J. Leland Bentley has a lifetime approval rate of 50% across 18,713 lifetime decisions. This sits below the national average of 58%, but remains consistent with the Mcalester Hearing Office average of 51%. Because your SSDI outcome depends heavily on the quality of your medical evidence, having an experienced attorney can help you prepare for the specific requirements of your hearing.
This page presents publicly available SSA Office of Hearings Operations disposition data, with no editorial rating or evaluation. ALJs are independent decisionmakers; aggregate statistics describe past patterns, not predictions of how any individual case will be decided. Information here is provided for hearing preparation, not as legal advice.
Approval rates
Judge Bentley maintains a lifetime approval rate of 50%, a figure derived from a docket of 18,713 lifetime decisions over an 8-year tenure. In the most recent reporting period, the judge recorded an approval rate of 56%, which is 1 percentage point below the local office average and 8 percentage points below the national average of 58%. These metrics provide a baseline for understanding historical decision-making trends at this office.
Office- and national-level breakdowns of fully favorable vs denial rates aren't currently published by SSA in the per-office disposition data. The judge's own breakdown is the detail we have today.
Approval rate over time
Year-over-year approval rate across Judge Bentley's docket. Annual rates fluctuate with the mix of cases SSA assigns; the longer-run pattern is more informative than any single year.
Decision pattern
Over the past 8 years, your approval rate with Judge Bentley has shown a varied trajectory. After a period of lower approval rates between 2019 and 2021, the data indicates a shift toward higher approval rates in recent years, reaching 55% in 2025. This fluctuation suggests that recent decisions align more closely with broader office trends than in previous years.

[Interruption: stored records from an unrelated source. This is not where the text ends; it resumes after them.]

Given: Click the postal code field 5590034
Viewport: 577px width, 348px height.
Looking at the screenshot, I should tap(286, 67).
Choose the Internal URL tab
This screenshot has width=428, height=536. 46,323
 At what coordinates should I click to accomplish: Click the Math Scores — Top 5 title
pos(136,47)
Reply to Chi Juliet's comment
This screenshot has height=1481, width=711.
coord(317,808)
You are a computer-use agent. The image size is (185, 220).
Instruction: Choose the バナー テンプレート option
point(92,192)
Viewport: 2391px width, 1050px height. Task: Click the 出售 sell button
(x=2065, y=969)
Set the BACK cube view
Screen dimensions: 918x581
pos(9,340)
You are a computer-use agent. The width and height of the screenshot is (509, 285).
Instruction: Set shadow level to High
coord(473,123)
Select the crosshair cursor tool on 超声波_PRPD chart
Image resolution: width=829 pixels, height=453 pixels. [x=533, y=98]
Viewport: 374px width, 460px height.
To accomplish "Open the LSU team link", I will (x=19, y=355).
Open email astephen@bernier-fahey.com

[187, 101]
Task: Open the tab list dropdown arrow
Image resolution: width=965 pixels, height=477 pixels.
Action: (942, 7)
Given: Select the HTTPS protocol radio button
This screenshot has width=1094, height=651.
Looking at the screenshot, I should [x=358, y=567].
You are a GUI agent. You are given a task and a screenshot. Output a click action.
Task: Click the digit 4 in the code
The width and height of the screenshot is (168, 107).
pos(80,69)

Preparing for an SSDI hearing
The guidance below applies to any SSDI hearing, not specifically to Judge Bentley's bench. Judge-specific preparation guidance requires a corpus of public Appeals Council decisions involving each judge, which we haven't built yet.
- Bring a clean treating-physician record. Longitudinal primary-care or specialist notes spanning the disability period, with consistent symptom documentation, are typically the strongest evidence at hearing. A single month's records usually aren't enough.
- Don't rely on consultative exams alone. If your medical evidence is built primarily around a one-time CE finding, expect detailed questioning. Supplement with treating-source statements where possible.
- Prepare for daily-activity questions. Have honest, specific answers about a typical day. Answers that conflict with the medical record (in either direction) tend to hurt credibility.
- Expect transferable-skills probing. A vocational expert will usually testify about jobs available to someone with your limitations. Your representative should be prepared to cross-examine.
Have a hearing with Judge Bentley? See if a free benefits review fits your case.
Check My BenefitsAbout the Mcalester hearing office
The Mcalester Hearing Office serves a broad population across Oklahoma, managing a high volume of disability claims. With a bench of 4 judges, the office maintains an average approval rate of 51%. You can visit the Mcalester Hearing Office page for the full ALJ roster.
Other judges at this hearing office
The Social Security Administration utilizes a workload-balancing algorithm to assign cases, meaning your assignment to Judge Bentley is essentially random. Within the Mcalester Hearing Office, lifetime approval rates among the bench range from 36% to 50%. Because each judge operates with their own judicial philosophy, understanding the office-wide environment is helpful for your preparation.